══ Passage shown

On paper you would think a package with three safeties would be used to defend the pass. Don’t jump to conclusions. O’Neil used it for run-stopping purposes, too. On a third-and-three, Tartt charged in the backfield to slow up Todd Gurley, while a gang of 49ers defenders finished him off.
Ward, who has bridged the gap playing both a safety and a cornerback, says the three safety look gives the 49ers more hard hitters on the field. Comparable to the Warriors’ lineup-of-death, O’Neil is discovering the 49ers’ personnel is extremely versatile and can be meshed together in various ways. When Tartt enters the game it obviously takes an inside linebacker or pass rusher off the field. Here’s the thing: Tartt can serve as a hybrid-linebacker, or DeForest Buckner can slide back and take snaps at outside linebacker if Eli Harold comes off.
“Some of our defensive backs and linebackers are interchangeable,” Ward said. “Ray-Ray Armstrong used to play safety and now he’s a linebacker.”

════

Set of tasks:
[1] Answer these questions from the passage on the 49ers' three-safety package:
(a) On a third-and-three, which runner did Tartt charge into the backfield to slow up?
(b) Which player does Ward say used to play safety and is now a linebacker?
(c) Who can slide back and take snaps at outside linebacker if Eli Harold comes off?
[2] List every person named in the passage on the 49ers' three-safety package.
[3] Resume the passage on the 49ers' three-safety package, picking up after its final sentence.

══ Collected material

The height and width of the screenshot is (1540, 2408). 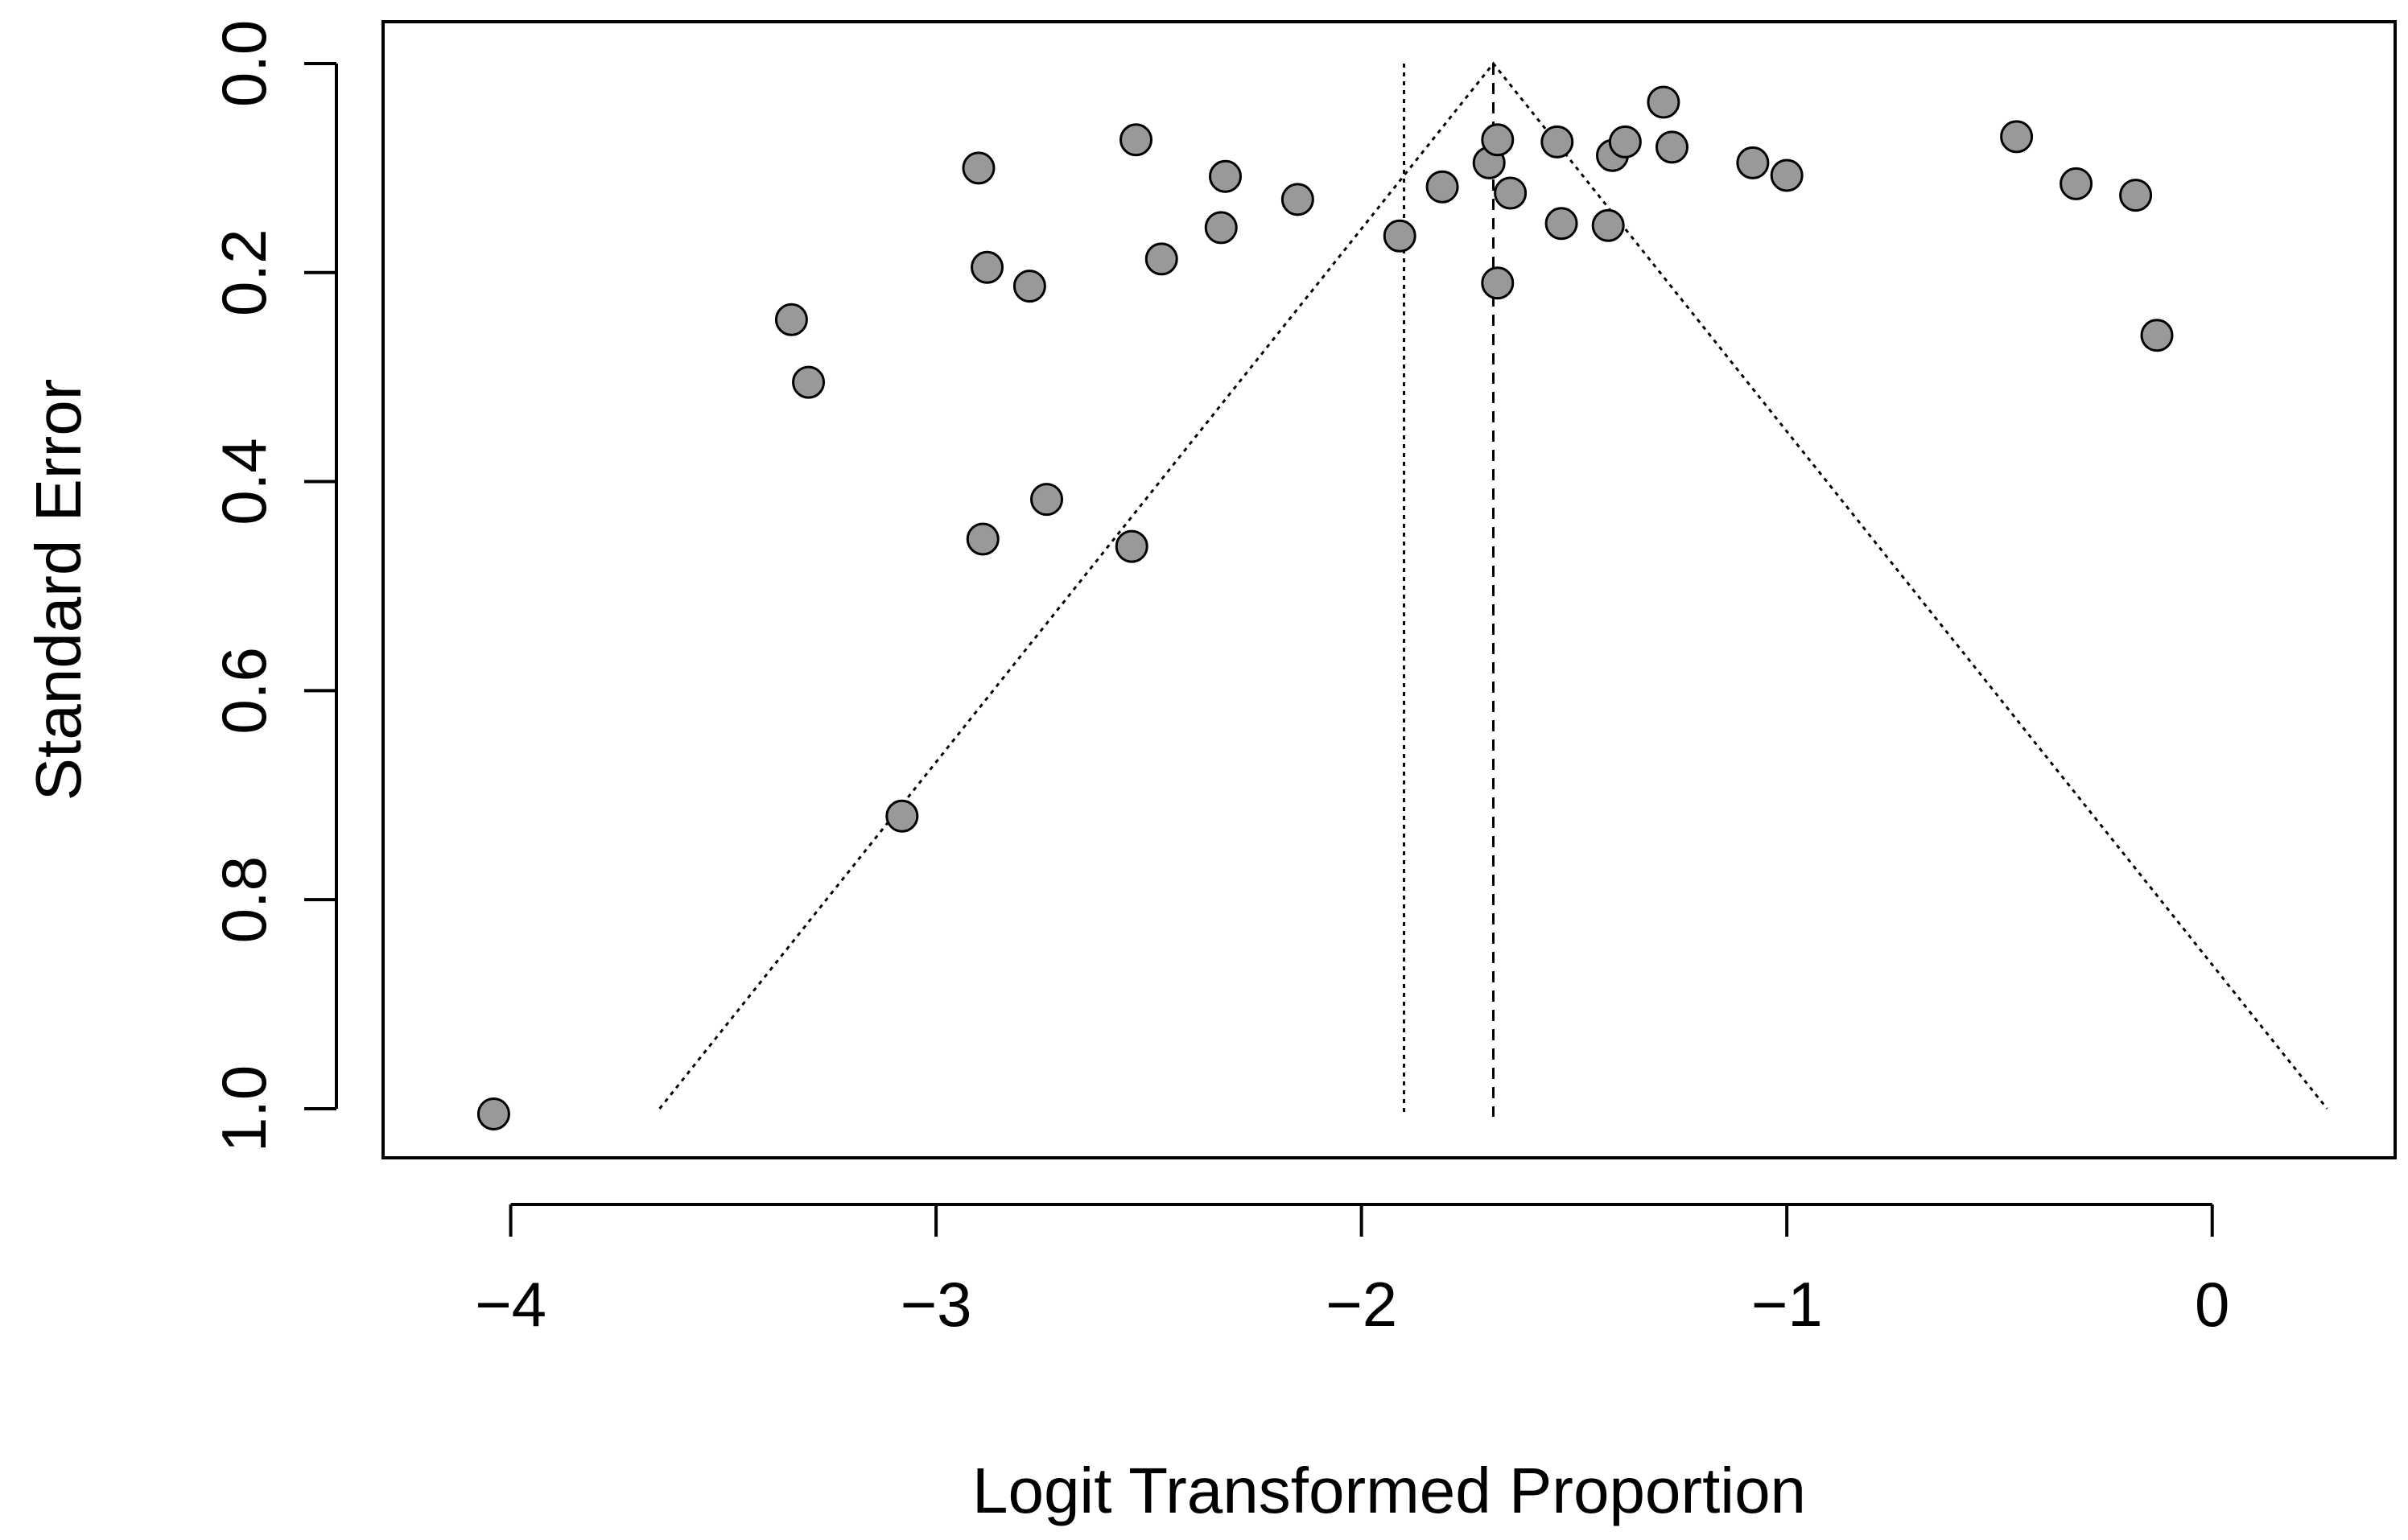 What do you see at coordinates (510, 1304) in the screenshot?
I see `x-tick-label: −4` at bounding box center [510, 1304].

════

Replies:
[1]
(a) Todd Gurley
(b) Ray-Ray Armstrong
(c) DeForest Buckner

[2] O'Neil, Tartt, Todd Gurley, Ward, DeForest Buckner, Eli Harold, Ray-Ray Armstrong

[3]
Moving forward, this three safety look could come in handy Sunday against Carolina. Tartt seems like the ideal player to play the role of a QB spy, lurking around the middle to ensure Cam Newton doesn’t scramble for 25 yards. The Panthers don’t want Newton out of the pocket as much as he was last week against Denver (where he took a brutal beating), but it’s an NFL football game. Newton’s going to make plays with his legs and the 49ers can’t blitz too much or he’ll leak out of the sides. The 49ers might have a counter to that in this three safety package.
Last year, there was frustration from 49ers players that the defensive scheme was playing sideways, according to Brooks. This season?
“It’s a promising defense,” said Brooks.